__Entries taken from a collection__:
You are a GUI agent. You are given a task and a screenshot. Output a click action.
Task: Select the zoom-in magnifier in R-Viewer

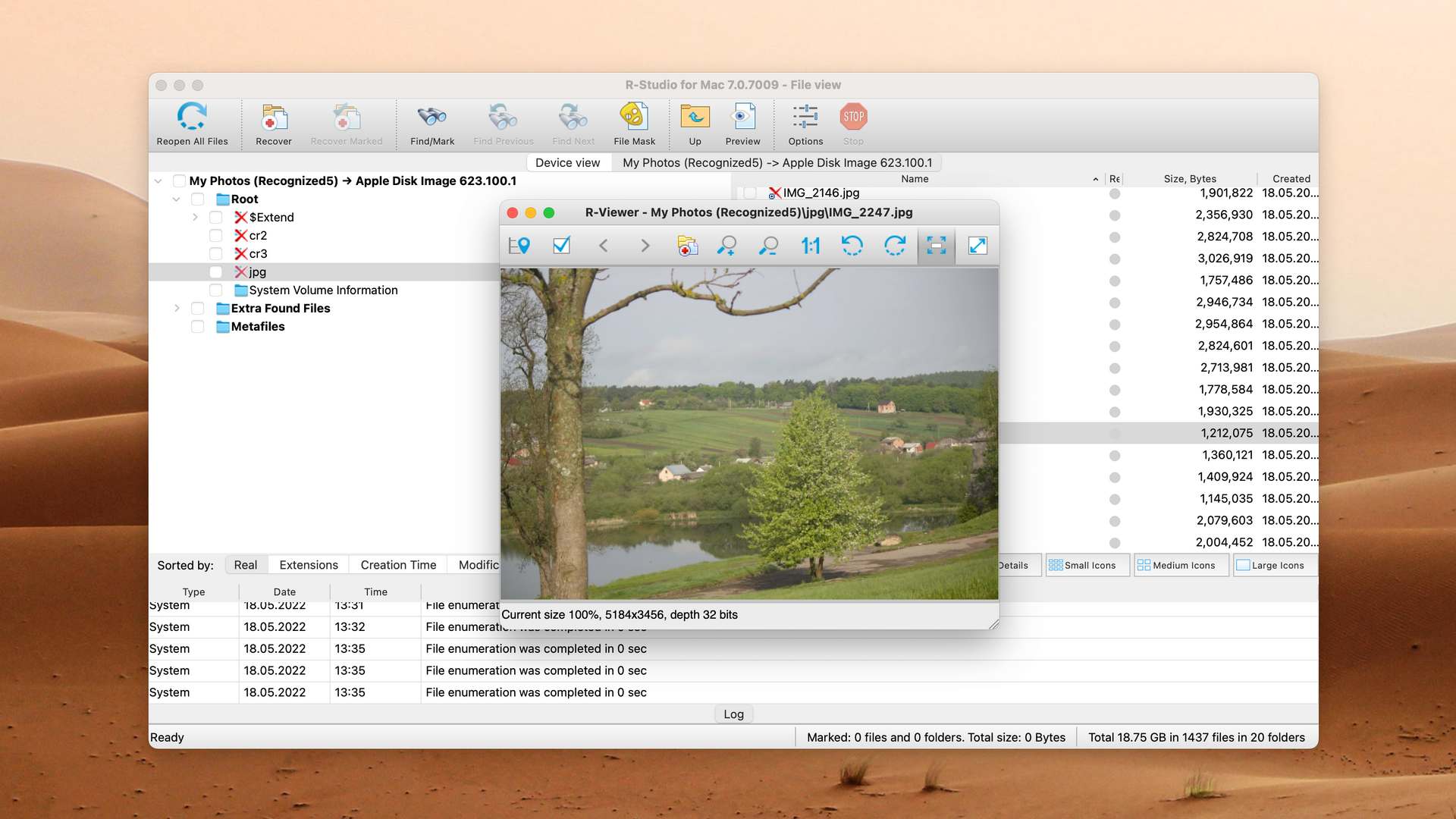(728, 245)
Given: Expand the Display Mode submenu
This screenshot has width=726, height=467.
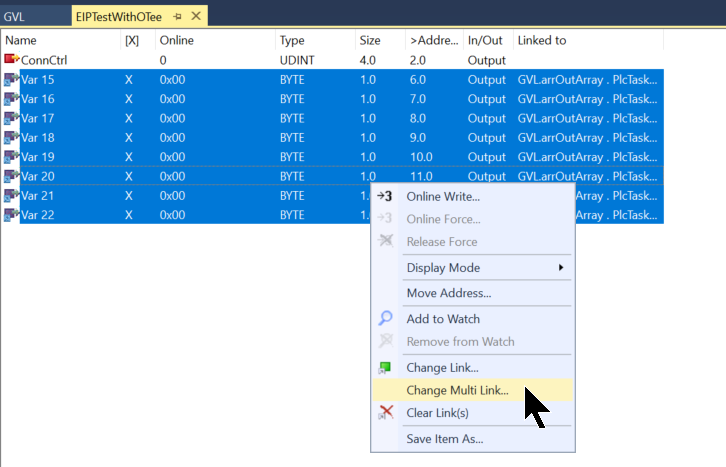Looking at the screenshot, I should tap(561, 268).
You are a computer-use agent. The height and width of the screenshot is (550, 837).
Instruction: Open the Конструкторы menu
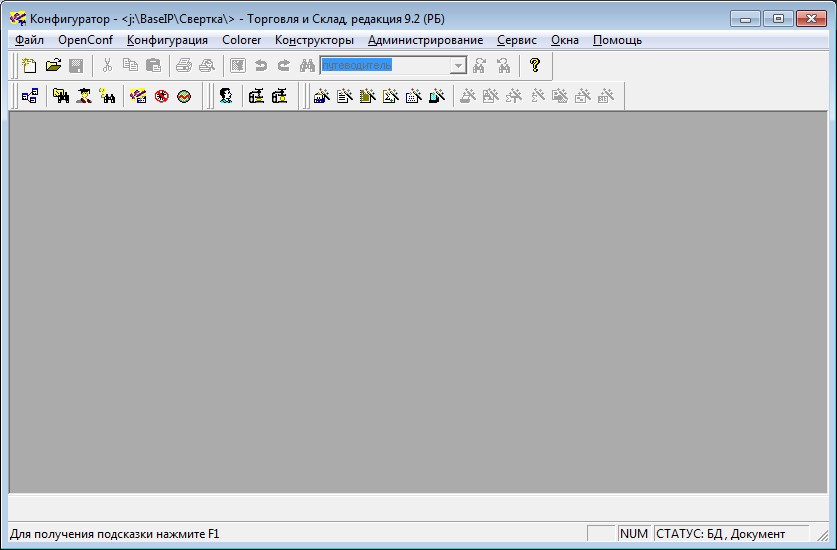(x=314, y=40)
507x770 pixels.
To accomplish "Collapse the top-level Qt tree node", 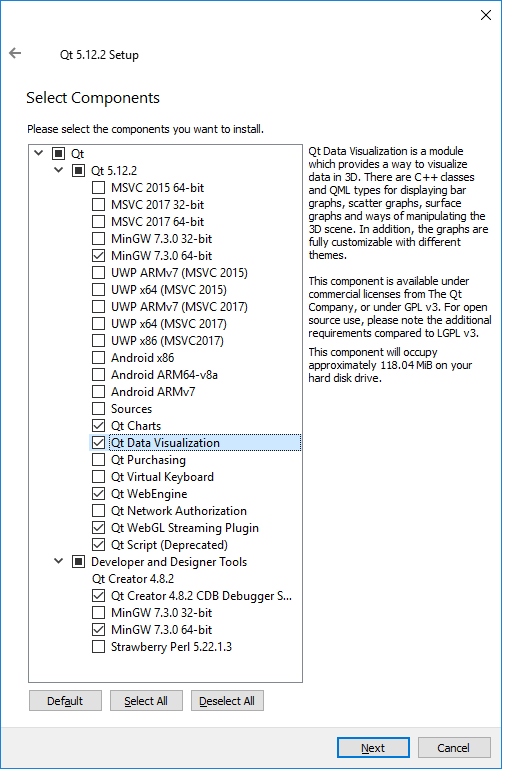I will click(x=39, y=153).
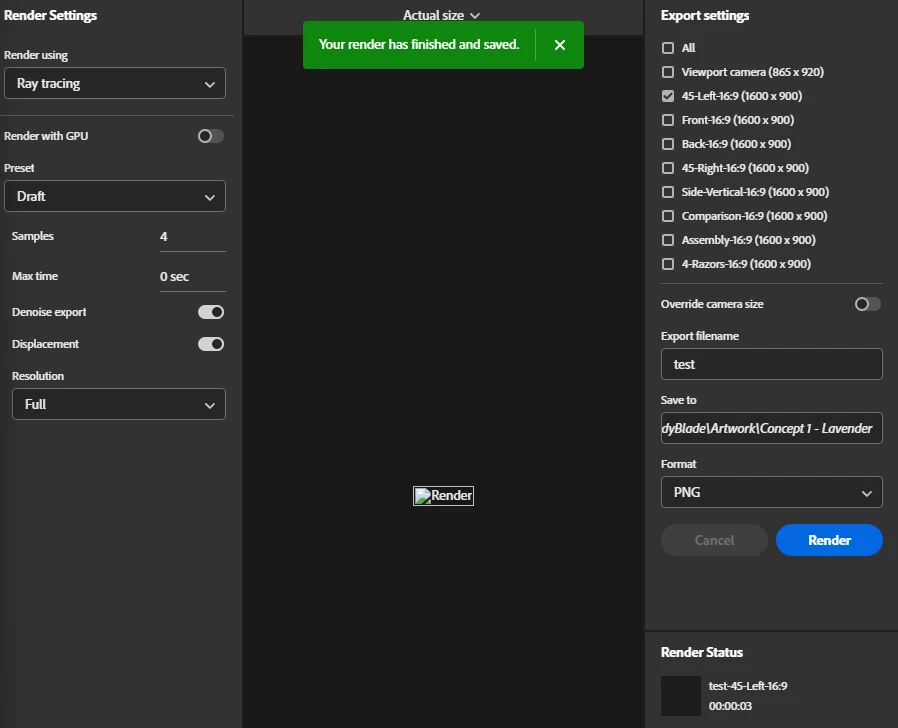
Task: Dismiss the render finished notification
Action: 560,45
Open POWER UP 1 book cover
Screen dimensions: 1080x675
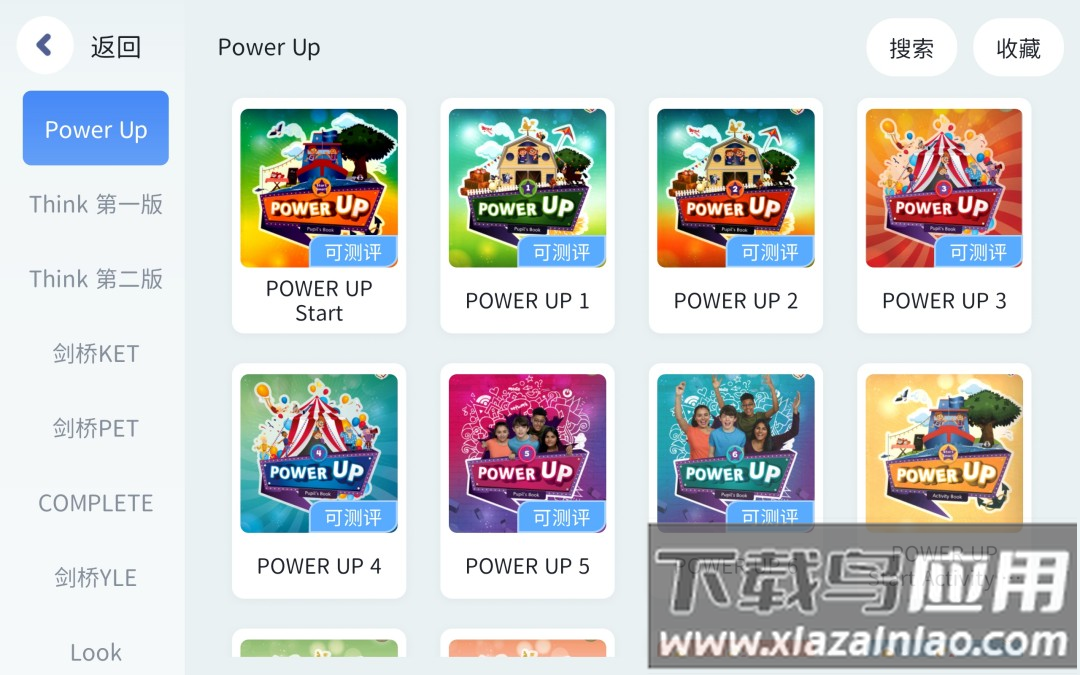[527, 188]
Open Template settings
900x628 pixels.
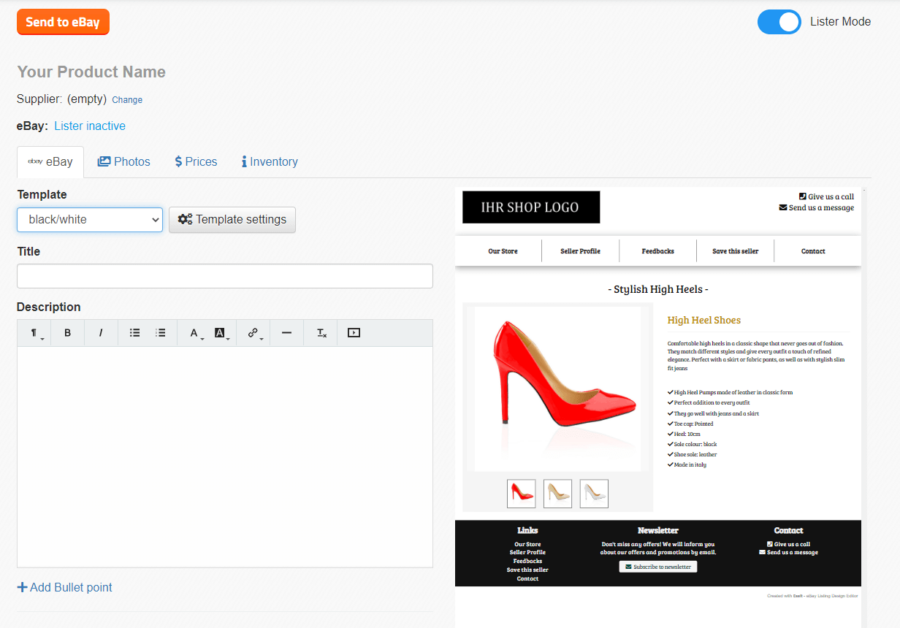232,219
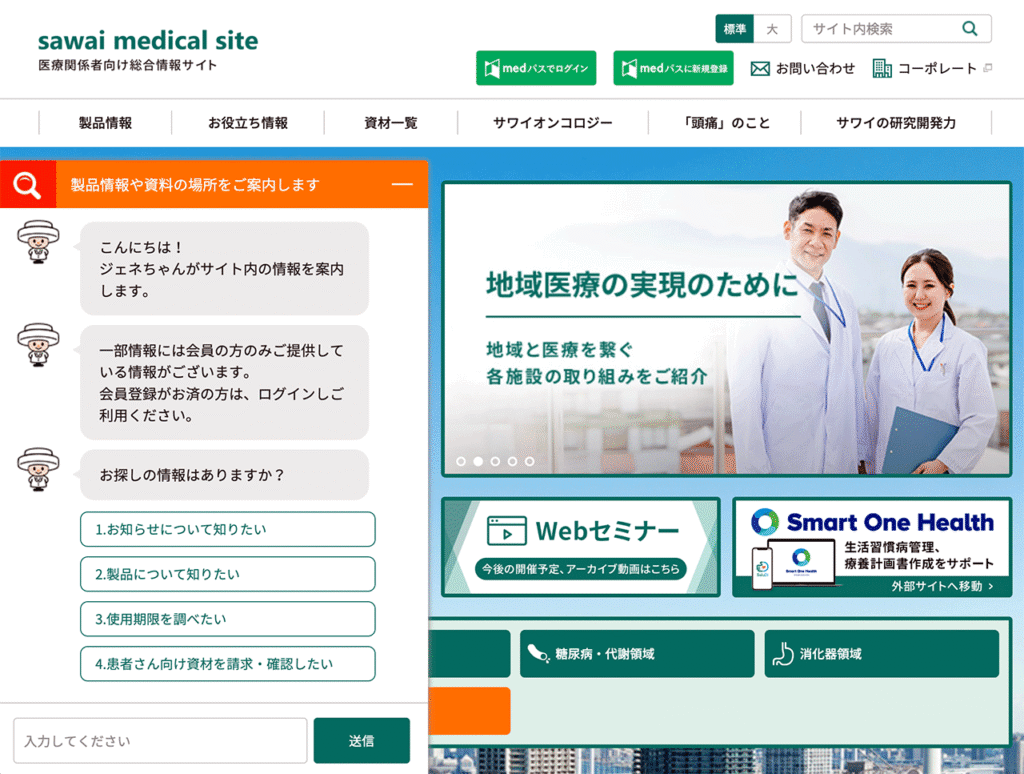This screenshot has height=774, width=1024.
Task: Click the Web seminar video player icon
Action: click(506, 530)
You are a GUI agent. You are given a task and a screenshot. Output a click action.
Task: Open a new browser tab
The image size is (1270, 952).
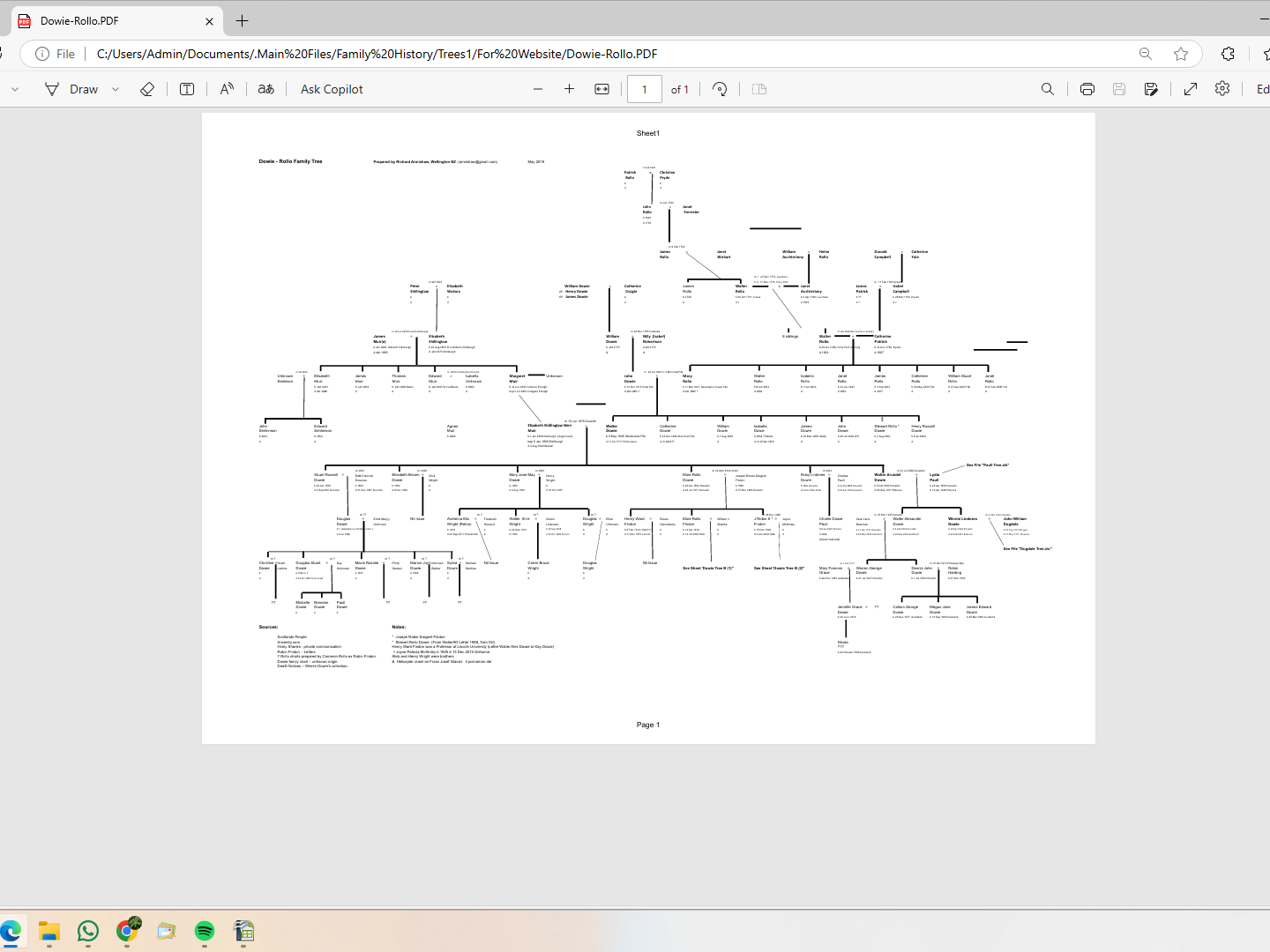pos(243,20)
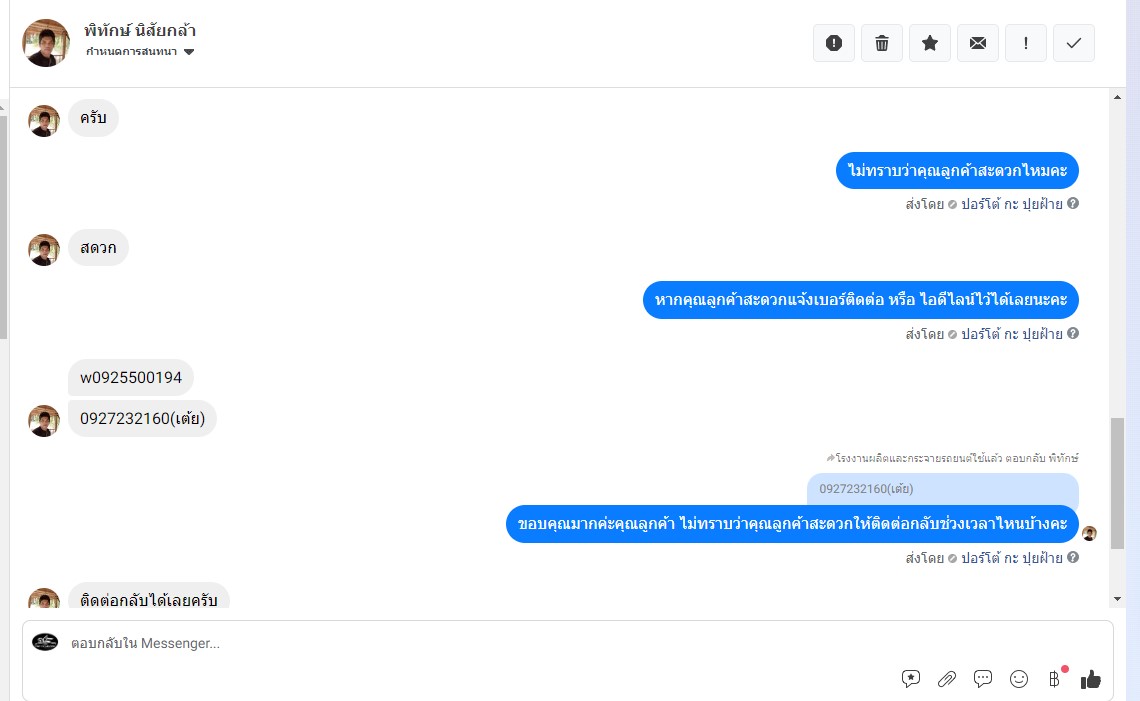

__Problem details__:
What you should return is the exact text of every line from the top of the entries through the line with "You are a computer-use", pictures removed.

__Response__:
You are a GUI agent. You are given a task and a screenshot. Output a click action.
Task: Select the zoom-in magnifier in R-Viewer

(728, 245)
Given: Expand the Display Mode submenu
This screenshot has width=726, height=467.
Looking at the screenshot, I should tap(561, 268).
You are a computer-use agent. The height and width of the screenshot is (550, 837).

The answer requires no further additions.